CONSIGNES
**a)** Répondez aux questions suivantes d'après le texte source.
(i) Depuis combien de jours consécutifs le ciel est-il sombre au réveil ?
(ii) Quelle activité exerçait-on dix-huit mois plus tôt ?
(iii) Dans quelles régions le printemps et l'été se sont-ils succédé sans un seul jour d'ensoleillement ?
**b)** Relevez toutes les saisons de l'année que nomme le texte source.
**c)** Reproduisez fidèlement le texte source à partir des mots « par Mark Puleo » jusqu'aux mots « et de souffrance. » inclus.
── TEXTE SOURCE
Quand les cieux s’assombrirent — Des historiens ont identifié la « pire année » de l’histoire de l’humanité (1)

par Mark Puleo — AccuWeather

La prochaine fois que vous pensez que votre vie est rude, imaginez ce qu’elle pouvait être quand une partie de la Terre a été plongée dans un cataclysme. Même une fois la catastrophe terminée, il s’en est suivi une décennie de douleur et de souffrance.

Vous vous réveillez un lundi matin sous un ciel sombre, lugubre et morose. Pour le 547e jour consécutif.

Dix-huit mois plus tôt, vous étiez un agriculteur laborieux prêt pour une nouvelle saison de récolte abondante.
Mais c’est alors que les cieux s’assombrirent.

Et ils sont restés sombres — jour après jour, mois après mois — du début de l’année 536 à 537 [après J.-C. – NdT]. Dans une grande partie de l’Europe de l’Est et dans toute l’Asie, le printemps a précédé l’été et l’automne a laissé place à l’hiver sans un seul jour d’ensoleillement. Le Soleil était masqué par un voile obscur et des millions de personnes dans les pays les plus peuplés du monde ont dû plisser les yeux, respirer un air étouffant et perdre presque toutes les récoltes sur lesquelles elles comptaient.

Il ne s’agit pas de l’intrigue d’une série télévisée dystopique ou d’une production fantastique de type « docufiction ».
────
── DONNÉES SOURCES
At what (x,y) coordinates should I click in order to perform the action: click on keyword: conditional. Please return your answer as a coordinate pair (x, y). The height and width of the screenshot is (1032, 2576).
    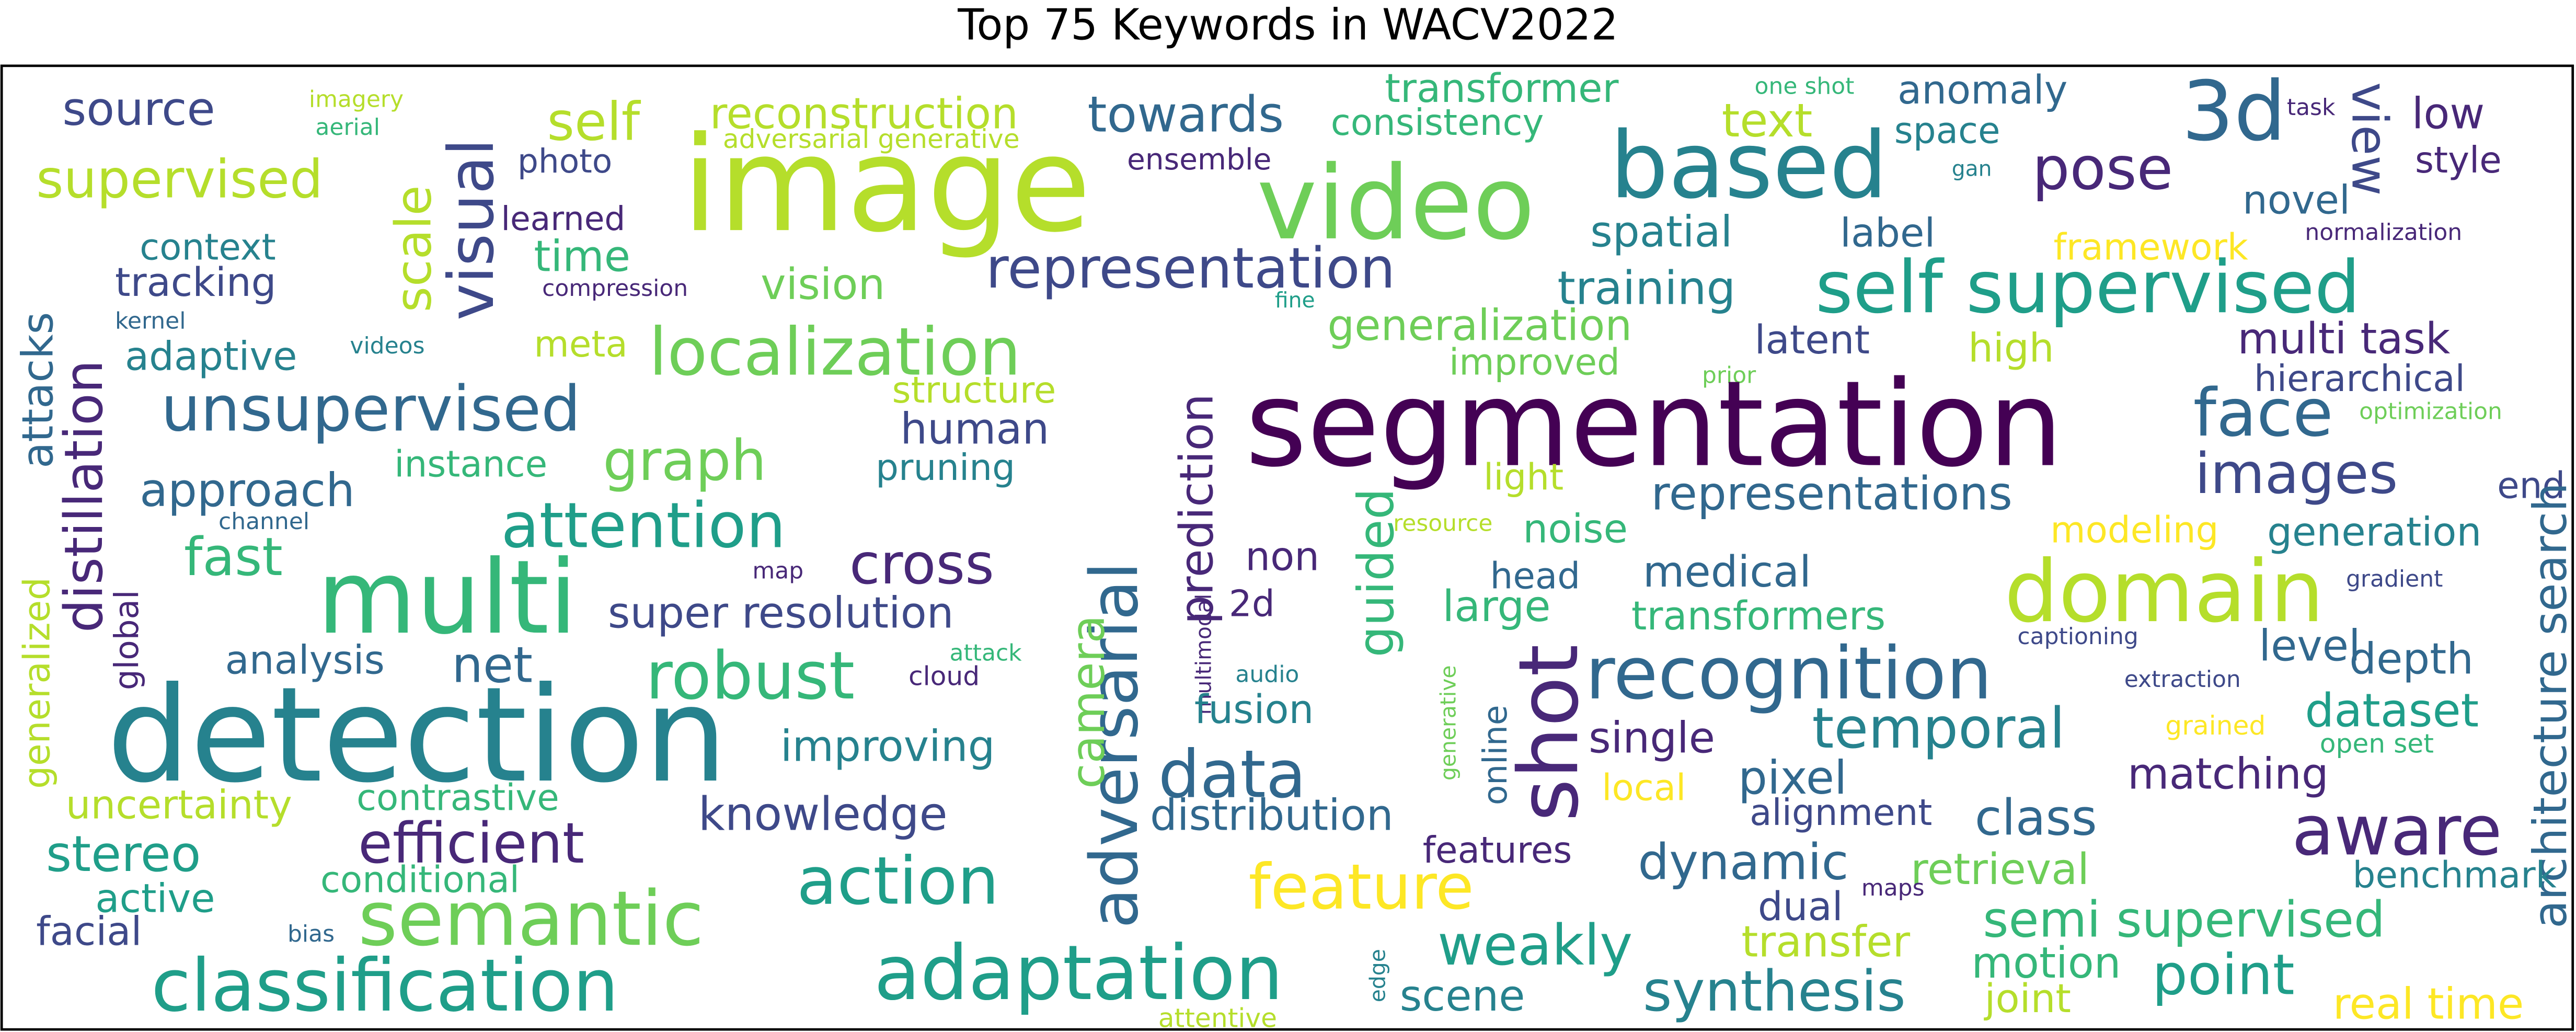
    Looking at the image, I should click on (420, 880).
────
RÉPONSES
**a)**
(i) Depuis 547 jours.
(ii) Celle d'agriculteur.
(iii) Dans une grande partie de l'Europe de l'Est et dans toute l'Asie.

**b)** Printemps, été, automne, hiver.

**c)**
par Mark Puleo — AccuWeather

La prochaine fois que vous pensez que votre vie est rude, imaginez ce qu’elle pouvait être quand une partie de la Terre a été plongée dans un cataclysme. Même une fois la catastrophe terminée, il s’en est suivi une décennie de douleur et de souffrance.